Distilling Formal Logic into Neural Spaces: A Kernel Alignment Approach for Signal Temporal Logic
AI 摘要
将形式逻辑提炼到神经空间,用核对齐方法高效学习信号时序逻辑的连续神经表示。
主要贡献
- 提出一种将符号鲁棒性核提炼到Transformer编码器中的方法
- 引入连续、核加权的几何对齐目标函数
- 实现高效、可扩展的神经符号推理和公式重构
方法论
使用teacher-student模型,将符号鲁棒性核提炼到Transformer编码器中,并使用几何对齐目标函数进行监督。
原文摘要
We introduce a framework for learning continuous neural representations of formal specifications by distilling the geometry of their semantics into a latent space.
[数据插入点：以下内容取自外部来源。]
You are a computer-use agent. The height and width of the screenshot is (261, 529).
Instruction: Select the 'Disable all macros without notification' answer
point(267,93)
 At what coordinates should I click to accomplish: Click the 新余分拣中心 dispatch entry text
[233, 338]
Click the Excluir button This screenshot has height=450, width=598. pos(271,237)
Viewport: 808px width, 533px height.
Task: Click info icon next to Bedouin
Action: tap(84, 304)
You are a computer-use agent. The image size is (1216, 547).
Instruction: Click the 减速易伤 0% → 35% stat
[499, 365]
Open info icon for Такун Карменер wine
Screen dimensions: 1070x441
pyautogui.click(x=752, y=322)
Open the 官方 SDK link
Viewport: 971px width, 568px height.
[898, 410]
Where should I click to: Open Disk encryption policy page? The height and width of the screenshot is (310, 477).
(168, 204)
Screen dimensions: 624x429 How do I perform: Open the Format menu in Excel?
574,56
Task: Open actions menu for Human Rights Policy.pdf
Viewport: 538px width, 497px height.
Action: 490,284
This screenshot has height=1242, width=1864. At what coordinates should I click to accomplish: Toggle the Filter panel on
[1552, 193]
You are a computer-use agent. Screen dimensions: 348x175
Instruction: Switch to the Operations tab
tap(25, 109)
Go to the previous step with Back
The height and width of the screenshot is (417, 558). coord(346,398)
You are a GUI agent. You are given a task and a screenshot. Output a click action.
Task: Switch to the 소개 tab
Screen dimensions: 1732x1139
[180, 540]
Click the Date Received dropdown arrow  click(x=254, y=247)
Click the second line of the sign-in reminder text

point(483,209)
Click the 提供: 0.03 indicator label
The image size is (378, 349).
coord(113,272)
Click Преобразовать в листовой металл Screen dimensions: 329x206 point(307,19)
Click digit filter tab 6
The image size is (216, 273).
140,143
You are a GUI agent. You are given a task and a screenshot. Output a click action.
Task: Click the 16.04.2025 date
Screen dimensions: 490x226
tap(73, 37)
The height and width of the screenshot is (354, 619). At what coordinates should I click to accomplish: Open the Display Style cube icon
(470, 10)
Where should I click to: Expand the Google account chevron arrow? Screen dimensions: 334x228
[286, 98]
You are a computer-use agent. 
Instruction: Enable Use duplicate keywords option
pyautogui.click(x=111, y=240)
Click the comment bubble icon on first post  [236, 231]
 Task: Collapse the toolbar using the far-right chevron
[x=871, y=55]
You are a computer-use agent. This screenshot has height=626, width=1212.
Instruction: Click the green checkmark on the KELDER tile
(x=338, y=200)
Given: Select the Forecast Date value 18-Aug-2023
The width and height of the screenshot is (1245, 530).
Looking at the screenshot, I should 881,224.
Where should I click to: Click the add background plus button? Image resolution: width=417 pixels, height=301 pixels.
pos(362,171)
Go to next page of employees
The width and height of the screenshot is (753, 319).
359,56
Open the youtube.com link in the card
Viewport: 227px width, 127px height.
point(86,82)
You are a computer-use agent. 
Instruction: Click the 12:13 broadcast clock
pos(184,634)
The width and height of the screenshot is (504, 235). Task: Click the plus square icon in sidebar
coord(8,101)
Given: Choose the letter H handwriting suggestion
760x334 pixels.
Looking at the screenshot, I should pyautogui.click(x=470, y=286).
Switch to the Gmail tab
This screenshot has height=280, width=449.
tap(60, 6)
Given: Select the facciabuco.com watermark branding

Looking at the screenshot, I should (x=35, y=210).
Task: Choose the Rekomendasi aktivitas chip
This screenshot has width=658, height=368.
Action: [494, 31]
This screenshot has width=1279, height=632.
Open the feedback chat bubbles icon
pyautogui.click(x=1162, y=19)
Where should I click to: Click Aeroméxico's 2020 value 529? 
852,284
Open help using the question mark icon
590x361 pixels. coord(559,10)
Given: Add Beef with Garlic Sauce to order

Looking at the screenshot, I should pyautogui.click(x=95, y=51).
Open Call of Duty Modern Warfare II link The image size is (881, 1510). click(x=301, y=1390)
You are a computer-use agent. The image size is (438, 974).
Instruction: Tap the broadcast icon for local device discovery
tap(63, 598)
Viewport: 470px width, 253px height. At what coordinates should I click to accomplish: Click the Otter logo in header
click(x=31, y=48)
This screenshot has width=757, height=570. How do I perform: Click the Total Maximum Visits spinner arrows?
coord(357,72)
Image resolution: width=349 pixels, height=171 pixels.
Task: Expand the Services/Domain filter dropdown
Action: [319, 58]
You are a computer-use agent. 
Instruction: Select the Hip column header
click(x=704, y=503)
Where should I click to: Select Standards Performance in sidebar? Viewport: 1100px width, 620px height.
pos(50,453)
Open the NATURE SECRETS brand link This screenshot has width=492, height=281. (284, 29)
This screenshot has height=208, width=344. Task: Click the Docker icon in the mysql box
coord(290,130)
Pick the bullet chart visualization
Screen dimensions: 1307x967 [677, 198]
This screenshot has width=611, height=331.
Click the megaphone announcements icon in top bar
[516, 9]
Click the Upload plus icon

Existing approaches rely either on symbolic kernels -- which preserve behavioural semantics but are computationally prohibitive, anchor-dependent, and non-invertible -- or on syntax-based neural embeddings that fail to capture underlying structures. Our method bridges this gap: using a teacher-student setup, we distill a symbolic robustness kernel into a Transformer encoder. Unlike standard contrastive methods, we supervise the model with a continuous, kernel-weighted geometric alignment objective that penalizes errors in proportion to their semantic discrepancies. Once trained, the encoder produces embeddings in a single forward pass, effectively mimicking the kernel's logic at a fraction of its computational cost. We apply our framework to Signal Temporal Logic (STL), demonstrating that the resulting neural representations faithfully preserve the semantic similarity of STL formulae, accurately predict robustness and constraint satisfaction, and remain intrinsically invertible. Our proposed approach enables highly efficient, scalable neuro-symbolic reasoning and formula reconstruction without repeated kernel computation at runtime.